Data excerpts: Begin

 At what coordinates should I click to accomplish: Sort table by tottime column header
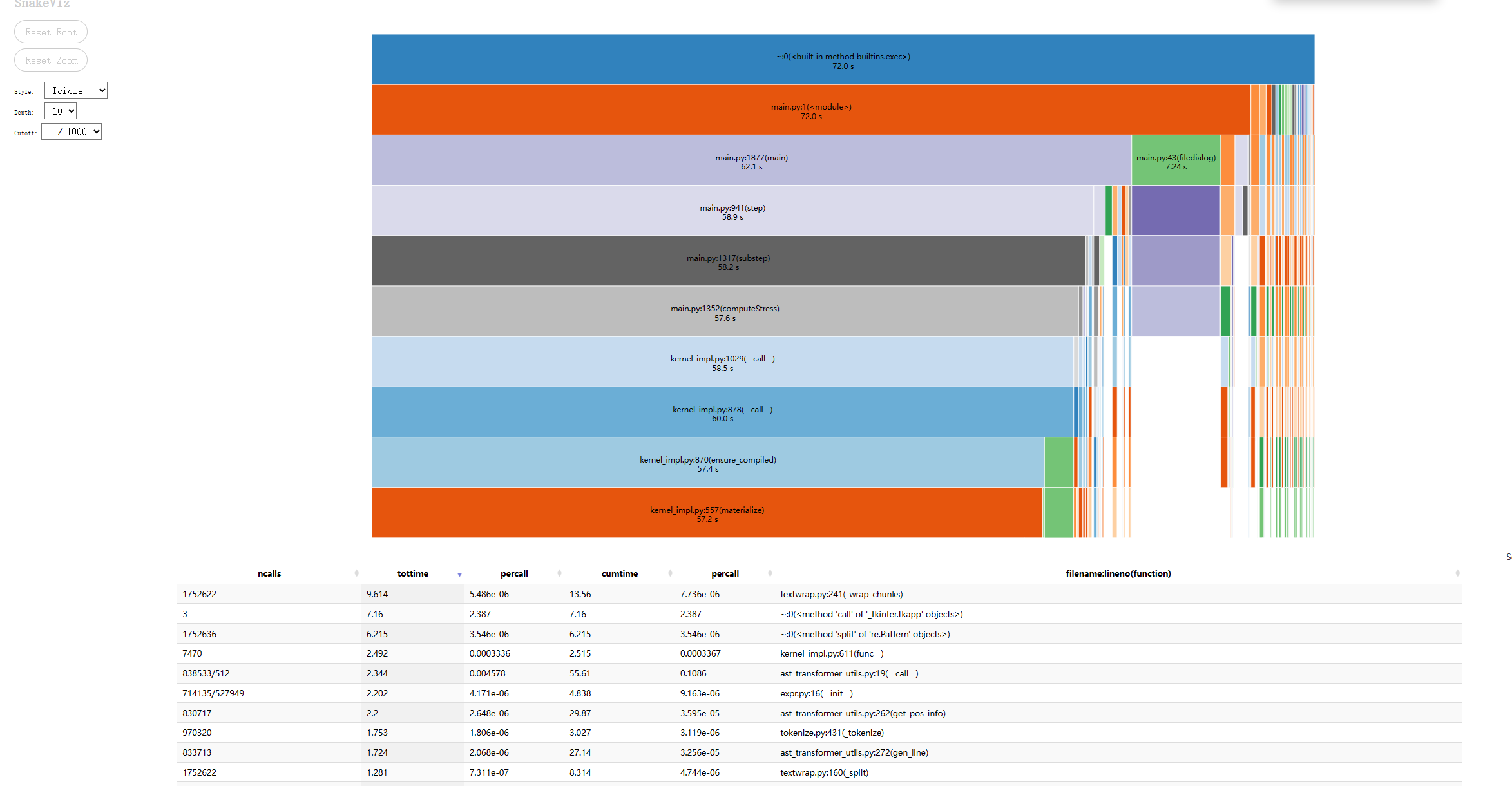[413, 573]
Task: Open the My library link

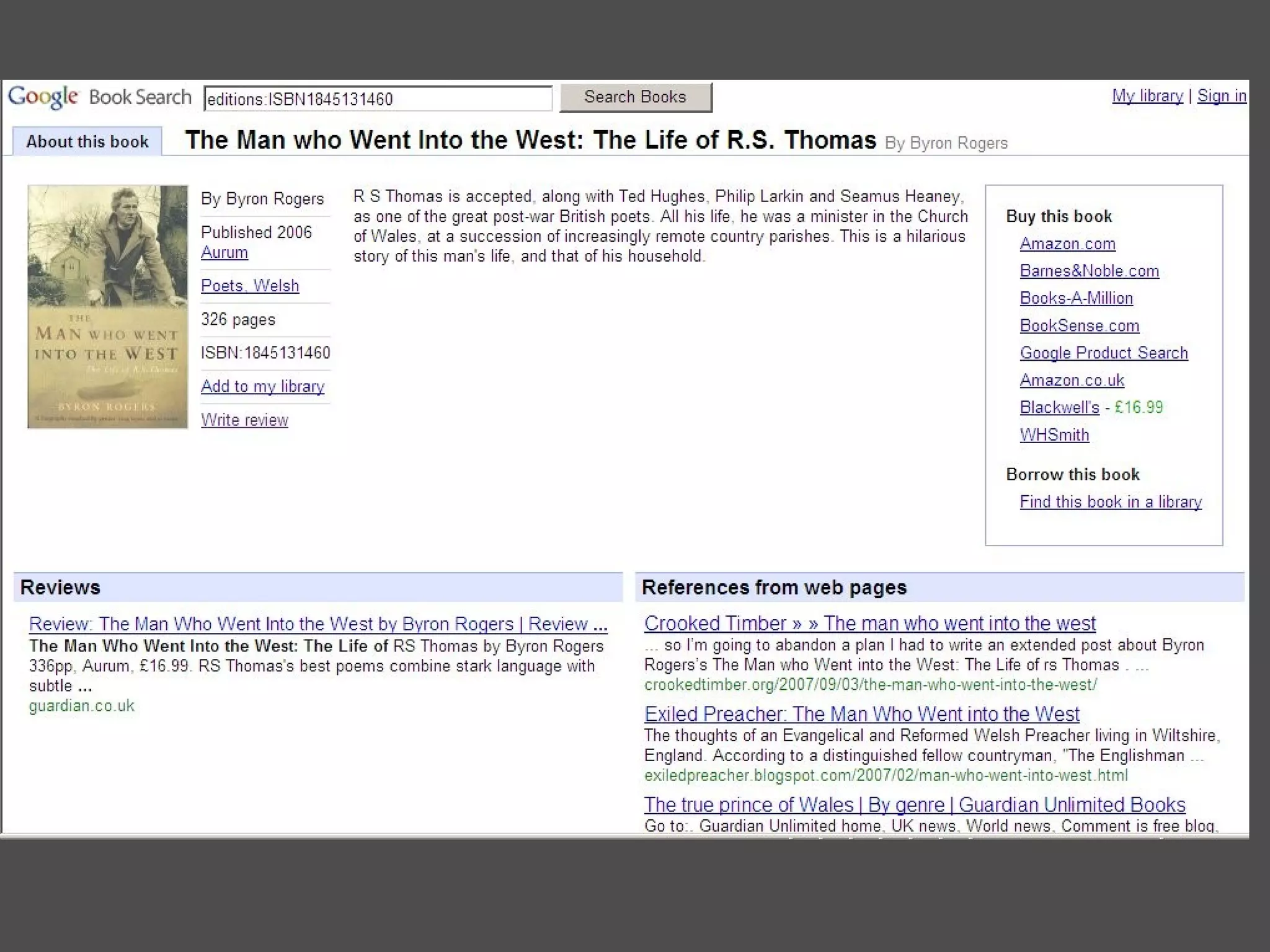Action: (x=1147, y=96)
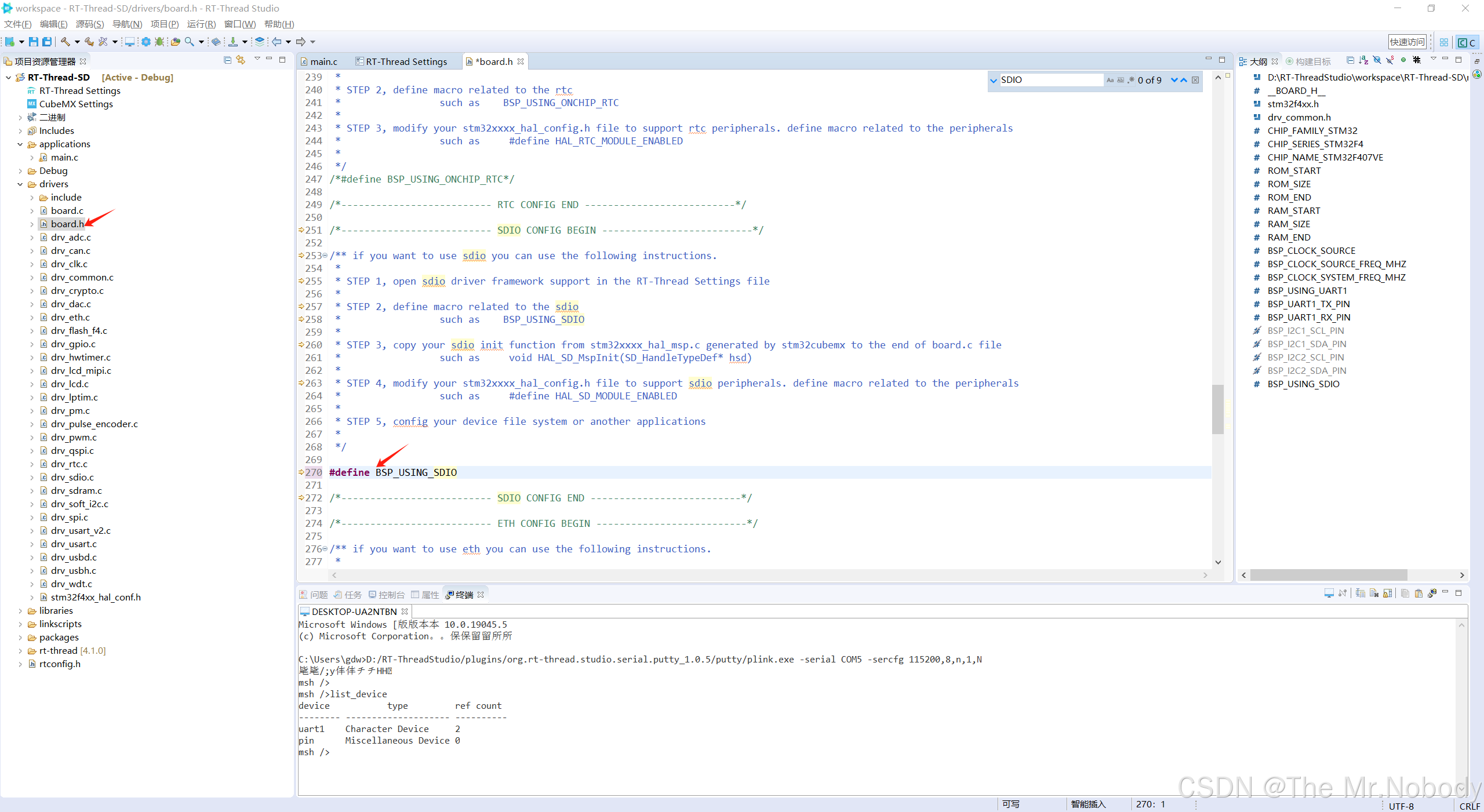The width and height of the screenshot is (1484, 812).
Task: Click the build hammer icon
Action: pyautogui.click(x=65, y=42)
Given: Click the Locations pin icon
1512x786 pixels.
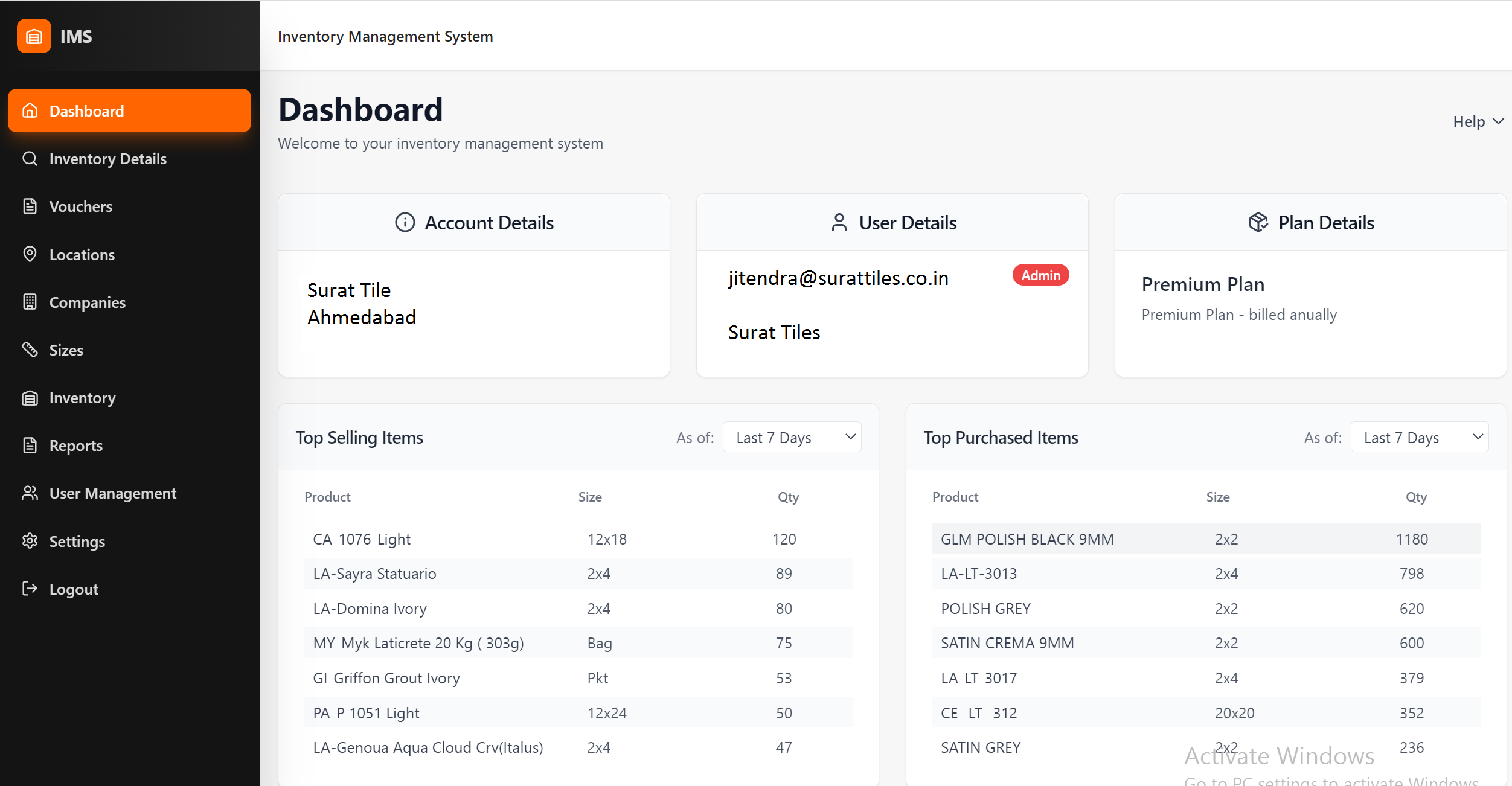Looking at the screenshot, I should [x=30, y=254].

Data excerpts: End

Problem to work on>
The entries above need to be transcribed word for word, and the pictures stay out.

Response to the task>
 At what coordinates should I click to accomplish: Sort table by tottime column header
[413, 573]
Task: Open the My library link

Action: (x=1147, y=96)
The width and height of the screenshot is (1484, 812).
Task: Click the build hammer icon
Action: pyautogui.click(x=65, y=42)
Given: Click the Locations pin icon
1512x786 pixels.
Looking at the screenshot, I should [x=30, y=254].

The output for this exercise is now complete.